YOUR GOAL →
Duplicate the data below line for line, without changing anything.

[Element lookup records]
— begin —
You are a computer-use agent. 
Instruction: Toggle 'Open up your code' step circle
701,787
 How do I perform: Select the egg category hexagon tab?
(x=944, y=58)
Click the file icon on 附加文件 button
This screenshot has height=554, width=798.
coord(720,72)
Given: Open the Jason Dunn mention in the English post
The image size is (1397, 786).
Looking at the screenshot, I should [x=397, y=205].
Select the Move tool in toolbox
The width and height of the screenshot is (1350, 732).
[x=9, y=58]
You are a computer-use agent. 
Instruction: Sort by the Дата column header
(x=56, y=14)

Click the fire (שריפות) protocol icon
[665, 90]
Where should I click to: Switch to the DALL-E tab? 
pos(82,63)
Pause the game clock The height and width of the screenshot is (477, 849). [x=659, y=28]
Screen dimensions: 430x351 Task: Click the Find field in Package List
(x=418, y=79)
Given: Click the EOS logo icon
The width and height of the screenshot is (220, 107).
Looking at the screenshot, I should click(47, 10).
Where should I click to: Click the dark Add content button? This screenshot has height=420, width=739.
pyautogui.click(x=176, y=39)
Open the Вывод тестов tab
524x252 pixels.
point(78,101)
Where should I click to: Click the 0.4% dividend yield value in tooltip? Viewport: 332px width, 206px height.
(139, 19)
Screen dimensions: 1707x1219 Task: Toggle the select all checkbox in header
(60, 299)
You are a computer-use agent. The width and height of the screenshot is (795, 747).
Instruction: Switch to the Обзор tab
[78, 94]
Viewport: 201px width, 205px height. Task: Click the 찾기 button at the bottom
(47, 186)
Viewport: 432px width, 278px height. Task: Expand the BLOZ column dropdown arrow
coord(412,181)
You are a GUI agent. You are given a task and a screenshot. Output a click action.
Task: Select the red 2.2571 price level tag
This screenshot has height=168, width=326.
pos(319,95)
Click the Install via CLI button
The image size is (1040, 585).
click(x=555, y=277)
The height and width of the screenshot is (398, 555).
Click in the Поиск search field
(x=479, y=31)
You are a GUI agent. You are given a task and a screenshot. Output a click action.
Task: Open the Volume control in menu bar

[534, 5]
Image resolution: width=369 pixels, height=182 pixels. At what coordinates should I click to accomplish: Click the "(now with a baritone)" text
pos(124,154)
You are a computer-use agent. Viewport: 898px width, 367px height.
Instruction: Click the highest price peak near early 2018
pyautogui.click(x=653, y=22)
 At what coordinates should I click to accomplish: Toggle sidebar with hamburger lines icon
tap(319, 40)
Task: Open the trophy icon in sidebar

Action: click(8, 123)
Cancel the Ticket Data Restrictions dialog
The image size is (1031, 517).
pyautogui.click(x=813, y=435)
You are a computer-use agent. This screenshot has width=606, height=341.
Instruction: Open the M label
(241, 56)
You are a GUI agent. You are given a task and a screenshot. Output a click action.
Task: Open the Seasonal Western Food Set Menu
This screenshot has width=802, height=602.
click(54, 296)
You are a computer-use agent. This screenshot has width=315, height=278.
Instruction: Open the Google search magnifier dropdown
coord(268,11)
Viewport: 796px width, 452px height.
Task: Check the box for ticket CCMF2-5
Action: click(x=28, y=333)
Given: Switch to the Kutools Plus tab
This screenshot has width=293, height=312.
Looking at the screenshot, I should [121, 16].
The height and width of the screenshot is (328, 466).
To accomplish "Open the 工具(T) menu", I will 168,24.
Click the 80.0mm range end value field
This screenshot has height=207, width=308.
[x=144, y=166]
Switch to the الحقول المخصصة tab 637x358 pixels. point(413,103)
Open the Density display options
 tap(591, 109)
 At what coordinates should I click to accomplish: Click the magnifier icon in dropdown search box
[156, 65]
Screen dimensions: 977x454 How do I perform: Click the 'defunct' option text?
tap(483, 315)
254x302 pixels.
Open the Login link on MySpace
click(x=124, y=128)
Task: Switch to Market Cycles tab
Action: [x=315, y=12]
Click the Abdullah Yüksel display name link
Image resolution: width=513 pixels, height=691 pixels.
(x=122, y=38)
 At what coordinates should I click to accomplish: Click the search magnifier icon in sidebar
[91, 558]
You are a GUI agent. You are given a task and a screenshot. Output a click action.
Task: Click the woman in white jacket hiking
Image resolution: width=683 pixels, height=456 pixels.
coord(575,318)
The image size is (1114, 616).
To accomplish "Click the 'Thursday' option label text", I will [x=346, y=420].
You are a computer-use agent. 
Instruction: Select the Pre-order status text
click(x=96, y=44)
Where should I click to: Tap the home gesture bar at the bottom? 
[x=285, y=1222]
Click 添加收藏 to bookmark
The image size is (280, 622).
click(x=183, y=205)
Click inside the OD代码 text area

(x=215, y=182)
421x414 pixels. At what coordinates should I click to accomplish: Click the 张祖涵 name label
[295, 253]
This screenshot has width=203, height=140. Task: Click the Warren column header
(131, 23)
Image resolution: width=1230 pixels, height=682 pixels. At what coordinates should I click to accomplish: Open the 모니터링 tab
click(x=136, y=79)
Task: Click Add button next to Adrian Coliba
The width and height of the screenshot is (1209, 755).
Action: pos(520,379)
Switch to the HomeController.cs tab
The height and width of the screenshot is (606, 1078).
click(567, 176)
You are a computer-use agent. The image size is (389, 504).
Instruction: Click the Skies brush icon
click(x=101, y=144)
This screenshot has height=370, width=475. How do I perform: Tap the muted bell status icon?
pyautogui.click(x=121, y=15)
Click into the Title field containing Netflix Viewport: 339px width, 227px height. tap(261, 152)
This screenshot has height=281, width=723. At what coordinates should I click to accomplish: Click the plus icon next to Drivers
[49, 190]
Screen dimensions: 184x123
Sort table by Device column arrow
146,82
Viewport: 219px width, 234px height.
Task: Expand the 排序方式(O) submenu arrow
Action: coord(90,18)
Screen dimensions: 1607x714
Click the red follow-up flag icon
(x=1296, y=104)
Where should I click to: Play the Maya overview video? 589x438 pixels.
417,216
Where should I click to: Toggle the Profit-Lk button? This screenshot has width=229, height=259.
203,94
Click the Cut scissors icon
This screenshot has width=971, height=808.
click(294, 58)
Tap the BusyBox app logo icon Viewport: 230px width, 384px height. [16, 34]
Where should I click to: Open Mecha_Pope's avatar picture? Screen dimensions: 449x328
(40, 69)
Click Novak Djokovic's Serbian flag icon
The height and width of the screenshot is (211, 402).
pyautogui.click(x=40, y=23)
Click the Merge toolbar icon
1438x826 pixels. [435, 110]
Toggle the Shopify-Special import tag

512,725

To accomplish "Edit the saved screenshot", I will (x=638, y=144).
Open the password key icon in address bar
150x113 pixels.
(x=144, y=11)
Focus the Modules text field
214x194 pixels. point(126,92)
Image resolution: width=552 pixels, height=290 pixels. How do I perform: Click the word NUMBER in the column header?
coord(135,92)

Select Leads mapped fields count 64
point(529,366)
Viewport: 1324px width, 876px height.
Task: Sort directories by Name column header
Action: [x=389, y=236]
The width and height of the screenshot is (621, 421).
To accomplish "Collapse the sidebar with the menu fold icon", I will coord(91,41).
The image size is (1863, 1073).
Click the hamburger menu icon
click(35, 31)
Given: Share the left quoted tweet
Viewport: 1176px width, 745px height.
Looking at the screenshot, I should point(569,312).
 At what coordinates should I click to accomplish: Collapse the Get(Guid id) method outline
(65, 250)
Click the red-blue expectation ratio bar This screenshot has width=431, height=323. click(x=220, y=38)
— end —
FULL RESPONSE →
You are a computer-use agent. 
Instruction: Toggle 'Open up your code' step circle
701,787
 How do I perform: Select the egg category hexagon tab?
(x=944, y=58)
Click the file icon on 附加文件 button
This screenshot has height=554, width=798.
coord(720,72)
Given: Open the Jason Dunn mention in the English post
The image size is (1397, 786).
Looking at the screenshot, I should [x=397, y=205].
Select the Move tool in toolbox
The width and height of the screenshot is (1350, 732).
[x=9, y=58]
You are a computer-use agent. 
Instruction: Sort by the Дата column header
(x=56, y=14)

Click the fire (שריפות) protocol icon
[665, 90]
Where should I click to: Switch to the DALL-E tab? 
pos(82,63)
Pause the game clock The height and width of the screenshot is (477, 849). [x=659, y=28]
Screen dimensions: 430x351 Task: Click the Find field in Package List
(x=418, y=79)
Given: Click the EOS logo icon
The width and height of the screenshot is (220, 107).
Looking at the screenshot, I should click(47, 10).
Where should I click to: Click the dark Add content button? This screenshot has height=420, width=739.
pyautogui.click(x=176, y=39)
Open the Вывод тестов tab
524x252 pixels.
point(78,101)
Where should I click to: Click the 0.4% dividend yield value in tooltip? Viewport: 332px width, 206px height.
(139, 19)
Screen dimensions: 1707x1219 Task: Toggle the select all checkbox in header
(60, 299)
You are a computer-use agent. The width and height of the screenshot is (795, 747).
Instruction: Switch to the Обзор tab
[78, 94]
Viewport: 201px width, 205px height. Task: Click the 찾기 button at the bottom
(47, 186)
Viewport: 432px width, 278px height. Task: Expand the BLOZ column dropdown arrow
coord(412,181)
You are a GUI agent. You are given a task and a screenshot. Output a click action.
Task: Select the red 2.2571 price level tag
This screenshot has height=168, width=326.
pos(319,95)
Click the Install via CLI button
The image size is (1040, 585).
click(x=555, y=277)
The height and width of the screenshot is (398, 555).
Click in the Поиск search field
(x=479, y=31)
You are a GUI agent. You are given a task and a screenshot. Output a click action.
Task: Open the Volume control in menu bar

[534, 5]
Image resolution: width=369 pixels, height=182 pixels. At what coordinates should I click to accomplish: Click the "(now with a baritone)" text
pos(124,154)
You are a computer-use agent. Viewport: 898px width, 367px height.
Instruction: Click the highest price peak near early 2018
pyautogui.click(x=653, y=22)
 At what coordinates should I click to accomplish: Toggle sidebar with hamburger lines icon
tap(319, 40)
Task: Open the trophy icon in sidebar

Action: click(8, 123)
Cancel the Ticket Data Restrictions dialog
The image size is (1031, 517).
pyautogui.click(x=813, y=435)
You are a computer-use agent. This screenshot has width=606, height=341.
Instruction: Open the M label
(241, 56)
You are a GUI agent. You are given a task and a screenshot. Output a click action.
Task: Open the Seasonal Western Food Set Menu
This screenshot has width=802, height=602.
click(54, 296)
You are a computer-use agent. This screenshot has width=315, height=278.
Instruction: Open the Google search magnifier dropdown
coord(268,11)
Viewport: 796px width, 452px height.
Task: Check the box for ticket CCMF2-5
Action: click(x=28, y=333)
Given: Switch to the Kutools Plus tab
This screenshot has width=293, height=312.
Looking at the screenshot, I should [121, 16].
The height and width of the screenshot is (328, 466).
To accomplish "Open the 工具(T) menu", I will 168,24.
Click the 80.0mm range end value field
This screenshot has height=207, width=308.
[x=144, y=166]
Switch to the الحقول المخصصة tab 637x358 pixels. point(413,103)
Open the Density display options
 tap(591, 109)
 At what coordinates should I click to accomplish: Click the magnifier icon in dropdown search box
[156, 65]
Screen dimensions: 977x454 How do I perform: Click the 'defunct' option text?
tap(483, 315)
254x302 pixels.
Open the Login link on MySpace
click(x=124, y=128)
Task: Switch to Market Cycles tab
Action: [x=315, y=12]
Click the Abdullah Yüksel display name link
Image resolution: width=513 pixels, height=691 pixels.
(x=122, y=38)
 At what coordinates should I click to accomplish: Click the search magnifier icon in sidebar
[91, 558]
You are a GUI agent. You are given a task and a screenshot. Output a click action.
Task: Click the woman in white jacket hiking
Image resolution: width=683 pixels, height=456 pixels.
coord(575,318)
The image size is (1114, 616).
To accomplish "Click the 'Thursday' option label text", I will [x=346, y=420].
You are a computer-use agent. 
Instruction: Select the Pre-order status text
click(x=96, y=44)
Where should I click to: Tap the home gesture bar at the bottom? 
[x=285, y=1222]
Click 添加收藏 to bookmark
The image size is (280, 622).
click(x=183, y=205)
Click inside the OD代码 text area

(x=215, y=182)
421x414 pixels. At what coordinates should I click to accomplish: Click the 张祖涵 name label
[295, 253]
This screenshot has width=203, height=140. Task: Click the Warren column header
(131, 23)
Image resolution: width=1230 pixels, height=682 pixels. At what coordinates should I click to accomplish: Open the 모니터링 tab
click(x=136, y=79)
Task: Click Add button next to Adrian Coliba
The width and height of the screenshot is (1209, 755).
Action: pos(520,379)
Switch to the HomeController.cs tab
The height and width of the screenshot is (606, 1078).
click(567, 176)
You are a computer-use agent. The image size is (389, 504).
Instruction: Click the Skies brush icon
click(x=101, y=144)
This screenshot has height=370, width=475. How do I perform: Tap the muted bell status icon?
pyautogui.click(x=121, y=15)
Click into the Title field containing Netflix Viewport: 339px width, 227px height. tap(261, 152)
This screenshot has height=281, width=723. At what coordinates should I click to accomplish: Click the plus icon next to Drivers
[49, 190]
Screen dimensions: 184x123
Sort table by Device column arrow
146,82
Viewport: 219px width, 234px height.
Task: Expand the 排序方式(O) submenu arrow
Action: coord(90,18)
Screen dimensions: 1607x714
Click the red follow-up flag icon
(x=1296, y=104)
Where should I click to: Play the Maya overview video? 589x438 pixels.
417,216
Where should I click to: Toggle the Profit-Lk button? This screenshot has width=229, height=259.
203,94
Click the Cut scissors icon
This screenshot has width=971, height=808.
click(294, 58)
Tap the BusyBox app logo icon Viewport: 230px width, 384px height. [16, 34]
Where should I click to: Open Mecha_Pope's avatar picture? Screen dimensions: 449x328
(40, 69)
Click Novak Djokovic's Serbian flag icon
The height and width of the screenshot is (211, 402).
pyautogui.click(x=40, y=23)
Click the Merge toolbar icon
1438x826 pixels. [435, 110]
Toggle the Shopify-Special import tag

512,725

To accomplish "Edit the saved screenshot", I will (x=638, y=144).
Open the password key icon in address bar
150x113 pixels.
(x=144, y=11)
Focus the Modules text field
214x194 pixels. point(126,92)
Image resolution: width=552 pixels, height=290 pixels. How do I perform: Click the word NUMBER in the column header?
coord(135,92)

Select Leads mapped fields count 64
point(529,366)
Viewport: 1324px width, 876px height.
Task: Sort directories by Name column header
Action: [x=389, y=236]
The width and height of the screenshot is (621, 421).
To accomplish "Collapse the sidebar with the menu fold icon", I will coord(91,41).
The image size is (1863, 1073).
Click the hamburger menu icon
click(35, 31)
Given: Share the left quoted tweet
Viewport: 1176px width, 745px height.
Looking at the screenshot, I should point(569,312).
 At what coordinates should I click to accomplish: Collapse the Get(Guid id) method outline
(65, 250)
Click the red-blue expectation ratio bar This screenshot has width=431, height=323. click(x=220, y=38)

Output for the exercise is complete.